TEM images of the apical meristem of untreated (A, D, G, J, M, P, S), and 7 days (B, E, H, K, N, Q, T) and 14 days (C, F, I, L, O, R, U) farnesene-treated Arabidopsis roots: A) Nucleus of a stele cell; B) Binucleated cell of a stele cell; C) High presence of polynucleated cells; D) Epidermal cells with normal cell division and phragmoplast formation; E) Epidermal cells with high presence of cell wall deposits on cell corners; F) Protodermal cells with abnormal shape and swollen cell walls; G) Normal cell corner without deposits; H and I) High presence of cell wall deposits; J) Plasmodesmata; K and L) High presence of incomplete plasmodesmata; M) Regular Golgi apparatus; N) Golgi apparatus with massive production of vesicles; O) High presence of Golgi apparatus and vesicles; P) Normally vacuolated cortex and endodermic cells; Q and R) Endodermal cell: increase in size and number of the vacuoles; S) Mitochondria with regular morphology and a good number of cristae; T) Broken mitochondria, High number of Golgi vesicles; U) Increased number of mitochondria characterized by irregular shape and swollen/translucent stroma. Nucleus (N), vacuole (V), cell wall (CW), mitochondria (M), binucleated cell (BC), phragmoplast (F), cell wall deposit (CWD), cell corner (CC), plasmodesmata (P), endoplasmic reticulum (ER), incomplete plasmodesmata (IP), Golgi apparatus (G), Golgi vesicles (GV), uncompleted phragmoplast (UF).
Fig 6.
TEM images of cortical microtubules.
TEM images of cortical microtubules (transversal section) in cells of Arabidopsis roots grown in 250 μM farnesene for 7 and 14 days. A) Cell of 7 days control roots; B) Cell of 14 days control roots; C) Cell of 7 days farnesene-treated roots; D) Cell of 14 days farnesene-treated roots. Black arrows indicate transversally cut microtubules.
Fig 7.
Microtubule immunostaining of farnesene and taxol treated and untreated Arabidopsis roots.
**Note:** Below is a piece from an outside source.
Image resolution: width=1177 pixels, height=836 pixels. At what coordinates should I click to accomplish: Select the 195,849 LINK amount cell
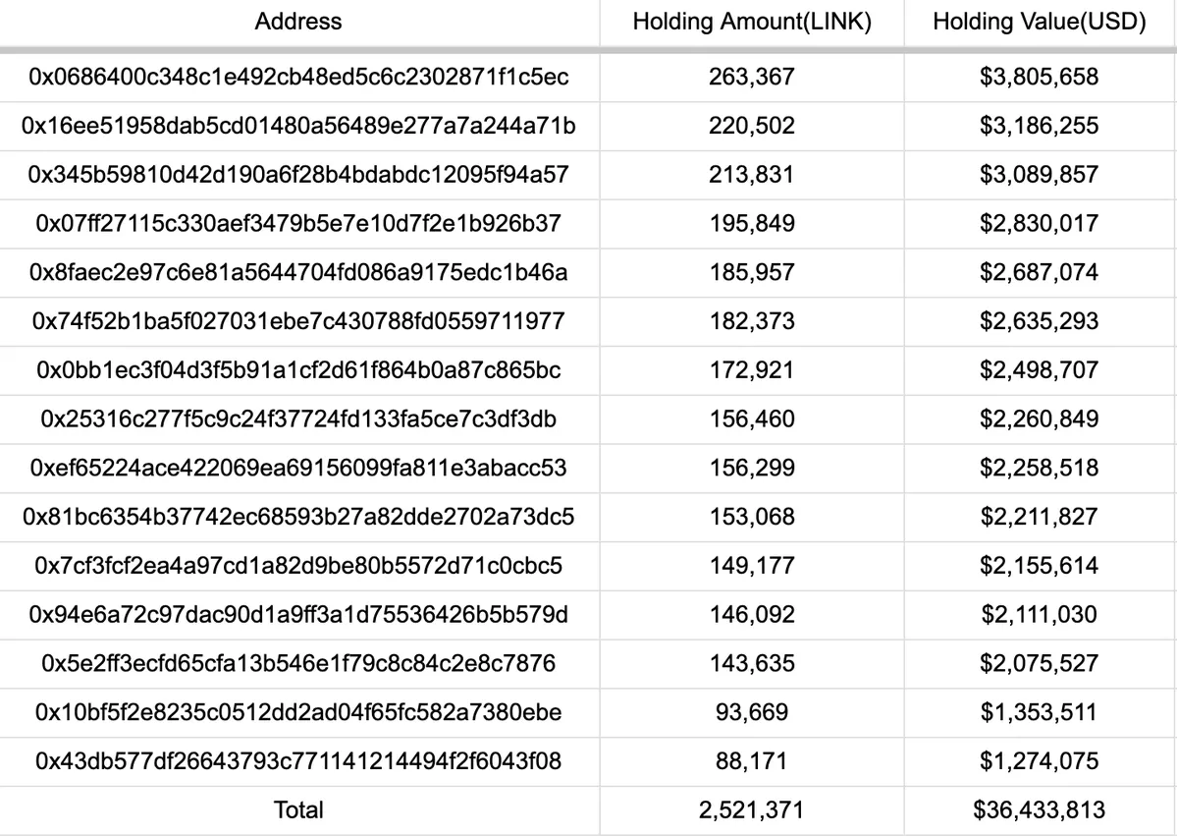pyautogui.click(x=752, y=224)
Figure shows (A) control cells after 7; and (B)14 days; (C) cells treated with 250 μM farnesene for 7 and (D)14 days; (E) cells treated with 250 μM farnesene + 0.5 μM taxol for 7 and (F)14 days. Images were acquired by confocal microscopy (63X immersion objective). (G) Fluorescence quantification of immunolabeled microtubules of roots treated for 7 and 14 days: control (C); farnesene 250 μM (F); taxol 0.5 μM (T). Data are expressed as arbitrary units (AU). Different letters between the bars indicate significant differences at P ≤ 0.05 (LSD test). N = 5. Fluorescence was quantified using the open source software ImageJ.
Fig 8.
Auxin and ethylene contents of farnesene-treated and untreated seedlings.
A) Auxin concentration; B) Ethylene emission after incubation in distilled water (real level); C) Ethylene emission after incubation in ACC (ACC addition leads to obtain maximal ethylene emission) in A. thaliana roots after 7 and 14 days treated with 250 μM farnesene. Data are expressed as percentage of the control. * = (P ≤ 0.05), ** = (P ≤ 0.01), *** = (P ≤ 0.001). N = 6.
Fig 9.
In situ hydrogen peroxide and superoxide localization in farnesene-treated and untreated roots.
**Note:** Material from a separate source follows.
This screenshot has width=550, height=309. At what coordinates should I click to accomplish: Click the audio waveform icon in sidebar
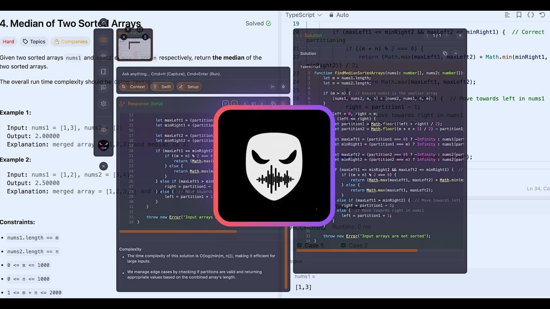tap(104, 56)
In situ hydrogen peroxide (A-C) and superoxide (D-F) localization in roots of Arabidopsis treated with 250 μM farnesene for 7 and 14 days. Control (a and d), 7 days (b and e), 14 days (c and f). (G) NO emission (expressed as arbitrary units) from Arabidopsis roots treated with 250 μM farnesene for 7 and 14 days. * = (P ≤ 0.05), ** = (P ≤ 0.01), *** = (P ≤ 0.001). Image magnification 12X. N = 3.